Peter Fidler was the first European to discover the lake. He was a Hudson's Bay employee who was exploring and mapping the region in 1799 and, upon the lake's discovery, he named it Lac des Prairies and built a 12-foot by 12-foot log fort. He named the fort Bolsover House, after his home town of Bolsover in England. It lasted only one season before being abandoned and relocated to Green Lake House. While the exact location of the trading post is unknown, it is believed to be near the spot where Meadow River flows out of the lake.

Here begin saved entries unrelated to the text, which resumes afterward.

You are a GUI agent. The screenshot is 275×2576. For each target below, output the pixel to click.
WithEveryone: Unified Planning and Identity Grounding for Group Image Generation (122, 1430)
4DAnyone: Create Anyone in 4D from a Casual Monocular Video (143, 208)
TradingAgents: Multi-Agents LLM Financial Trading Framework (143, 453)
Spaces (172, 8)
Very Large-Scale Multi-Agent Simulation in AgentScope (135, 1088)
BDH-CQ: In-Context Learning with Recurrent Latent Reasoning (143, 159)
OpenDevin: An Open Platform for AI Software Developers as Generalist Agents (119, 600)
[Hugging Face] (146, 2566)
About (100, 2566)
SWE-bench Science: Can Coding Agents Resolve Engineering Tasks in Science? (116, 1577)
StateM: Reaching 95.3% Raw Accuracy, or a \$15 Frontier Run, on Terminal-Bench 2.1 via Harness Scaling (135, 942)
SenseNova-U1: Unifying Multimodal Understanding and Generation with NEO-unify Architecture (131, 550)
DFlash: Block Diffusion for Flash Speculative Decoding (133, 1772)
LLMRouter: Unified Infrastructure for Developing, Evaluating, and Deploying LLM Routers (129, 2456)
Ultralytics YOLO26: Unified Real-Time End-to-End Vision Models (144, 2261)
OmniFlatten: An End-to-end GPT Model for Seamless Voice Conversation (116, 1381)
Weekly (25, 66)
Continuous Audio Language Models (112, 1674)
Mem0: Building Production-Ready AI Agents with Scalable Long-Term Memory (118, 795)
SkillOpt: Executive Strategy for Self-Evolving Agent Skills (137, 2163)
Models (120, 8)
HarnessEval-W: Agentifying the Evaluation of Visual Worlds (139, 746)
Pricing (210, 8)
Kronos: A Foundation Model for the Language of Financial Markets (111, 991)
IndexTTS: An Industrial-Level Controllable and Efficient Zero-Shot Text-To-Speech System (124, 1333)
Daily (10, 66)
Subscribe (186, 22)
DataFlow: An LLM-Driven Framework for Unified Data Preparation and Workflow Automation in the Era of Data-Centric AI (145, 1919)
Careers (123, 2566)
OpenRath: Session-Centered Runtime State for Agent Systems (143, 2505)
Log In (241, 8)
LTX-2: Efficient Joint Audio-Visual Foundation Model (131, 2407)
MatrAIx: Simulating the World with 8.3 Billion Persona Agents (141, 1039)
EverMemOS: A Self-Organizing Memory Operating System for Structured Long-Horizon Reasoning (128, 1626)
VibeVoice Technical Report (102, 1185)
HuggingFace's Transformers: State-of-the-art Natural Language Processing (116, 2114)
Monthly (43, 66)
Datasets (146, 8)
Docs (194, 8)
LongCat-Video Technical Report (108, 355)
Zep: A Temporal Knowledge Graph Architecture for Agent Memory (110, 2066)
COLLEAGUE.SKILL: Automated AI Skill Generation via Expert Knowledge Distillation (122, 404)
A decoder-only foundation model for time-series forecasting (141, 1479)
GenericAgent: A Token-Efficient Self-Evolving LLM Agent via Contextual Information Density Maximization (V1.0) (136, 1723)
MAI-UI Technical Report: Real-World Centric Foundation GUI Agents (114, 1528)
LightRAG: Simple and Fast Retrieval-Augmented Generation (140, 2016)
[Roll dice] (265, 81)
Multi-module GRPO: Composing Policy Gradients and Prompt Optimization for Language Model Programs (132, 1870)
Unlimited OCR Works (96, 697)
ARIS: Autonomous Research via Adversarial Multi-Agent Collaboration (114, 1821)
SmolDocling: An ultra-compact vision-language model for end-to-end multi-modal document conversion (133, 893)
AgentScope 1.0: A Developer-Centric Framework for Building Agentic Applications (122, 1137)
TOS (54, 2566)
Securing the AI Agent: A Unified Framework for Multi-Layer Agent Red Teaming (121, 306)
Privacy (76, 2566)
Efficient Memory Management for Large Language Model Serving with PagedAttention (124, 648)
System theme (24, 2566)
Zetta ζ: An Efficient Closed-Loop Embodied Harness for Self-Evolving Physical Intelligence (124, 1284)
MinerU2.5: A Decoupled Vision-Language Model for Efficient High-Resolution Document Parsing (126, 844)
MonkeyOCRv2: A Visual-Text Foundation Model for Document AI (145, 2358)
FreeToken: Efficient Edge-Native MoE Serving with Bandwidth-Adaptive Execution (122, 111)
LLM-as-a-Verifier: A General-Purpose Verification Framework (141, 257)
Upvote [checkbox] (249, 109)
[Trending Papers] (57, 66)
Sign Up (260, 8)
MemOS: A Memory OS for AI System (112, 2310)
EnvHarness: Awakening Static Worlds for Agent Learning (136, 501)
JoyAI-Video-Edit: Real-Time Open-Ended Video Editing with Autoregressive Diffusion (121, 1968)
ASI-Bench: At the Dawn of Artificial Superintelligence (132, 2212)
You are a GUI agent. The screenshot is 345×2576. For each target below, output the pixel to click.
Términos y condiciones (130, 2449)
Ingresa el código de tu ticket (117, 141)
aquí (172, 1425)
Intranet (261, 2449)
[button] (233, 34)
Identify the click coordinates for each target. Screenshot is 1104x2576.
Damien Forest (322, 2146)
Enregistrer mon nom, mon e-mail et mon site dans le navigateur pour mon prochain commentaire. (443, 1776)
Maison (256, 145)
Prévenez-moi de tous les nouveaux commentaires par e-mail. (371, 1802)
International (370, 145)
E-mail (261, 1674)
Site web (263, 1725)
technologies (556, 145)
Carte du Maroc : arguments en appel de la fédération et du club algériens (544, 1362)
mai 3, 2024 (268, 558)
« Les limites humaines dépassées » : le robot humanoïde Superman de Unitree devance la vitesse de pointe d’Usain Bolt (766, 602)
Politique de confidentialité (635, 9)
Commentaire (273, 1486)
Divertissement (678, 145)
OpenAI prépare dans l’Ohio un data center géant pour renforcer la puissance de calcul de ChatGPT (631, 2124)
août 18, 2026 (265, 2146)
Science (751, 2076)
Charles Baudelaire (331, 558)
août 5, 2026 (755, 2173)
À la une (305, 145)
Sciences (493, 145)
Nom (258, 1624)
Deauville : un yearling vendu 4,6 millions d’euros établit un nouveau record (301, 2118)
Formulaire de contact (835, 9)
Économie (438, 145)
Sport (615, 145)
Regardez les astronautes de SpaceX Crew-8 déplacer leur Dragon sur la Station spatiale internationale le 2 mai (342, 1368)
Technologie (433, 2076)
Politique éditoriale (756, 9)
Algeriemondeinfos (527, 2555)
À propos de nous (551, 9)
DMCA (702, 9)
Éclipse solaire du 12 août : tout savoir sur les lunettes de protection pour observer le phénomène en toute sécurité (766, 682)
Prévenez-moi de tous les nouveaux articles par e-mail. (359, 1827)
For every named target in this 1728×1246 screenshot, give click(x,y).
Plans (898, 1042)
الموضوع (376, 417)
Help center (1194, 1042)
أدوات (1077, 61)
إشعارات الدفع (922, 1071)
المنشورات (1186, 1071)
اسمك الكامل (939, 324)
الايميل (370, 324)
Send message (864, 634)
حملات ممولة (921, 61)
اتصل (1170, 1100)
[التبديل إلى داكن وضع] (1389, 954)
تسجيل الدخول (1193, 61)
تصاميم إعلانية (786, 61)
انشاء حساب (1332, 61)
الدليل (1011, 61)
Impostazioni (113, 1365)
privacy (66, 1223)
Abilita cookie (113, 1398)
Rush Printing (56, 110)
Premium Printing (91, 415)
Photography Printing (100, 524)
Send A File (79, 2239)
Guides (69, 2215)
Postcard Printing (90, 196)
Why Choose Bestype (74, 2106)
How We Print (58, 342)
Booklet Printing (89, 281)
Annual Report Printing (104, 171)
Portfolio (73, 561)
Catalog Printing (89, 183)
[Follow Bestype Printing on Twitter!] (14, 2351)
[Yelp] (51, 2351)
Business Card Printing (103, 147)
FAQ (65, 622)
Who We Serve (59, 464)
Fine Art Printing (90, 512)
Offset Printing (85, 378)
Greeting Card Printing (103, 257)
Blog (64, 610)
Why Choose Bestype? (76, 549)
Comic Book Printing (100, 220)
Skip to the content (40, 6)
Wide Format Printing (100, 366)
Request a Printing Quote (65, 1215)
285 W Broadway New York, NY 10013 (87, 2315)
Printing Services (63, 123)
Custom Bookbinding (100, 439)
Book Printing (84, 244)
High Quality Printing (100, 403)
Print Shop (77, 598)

A monument was erected in Meadow Lake's Elk's Park in 1955 by the Government of Canada to pay homage Peter Fidler.

== Description ==
Meadow Lake is the remnants of a once vast glacial lake called Glacial Meadow Lake that existed near the end of the last ice age over 10,000 years ago.

Meadow River, located at the north-west corner of the lake, is Meadow Lake's outflow. Meadow River flows generally north-east until it meets Beaver River, which flows into Lac Île-à-la-Crosse, which is a lake along the course of the Churchill River–a major tributary of the Hudson Bay drainage basin.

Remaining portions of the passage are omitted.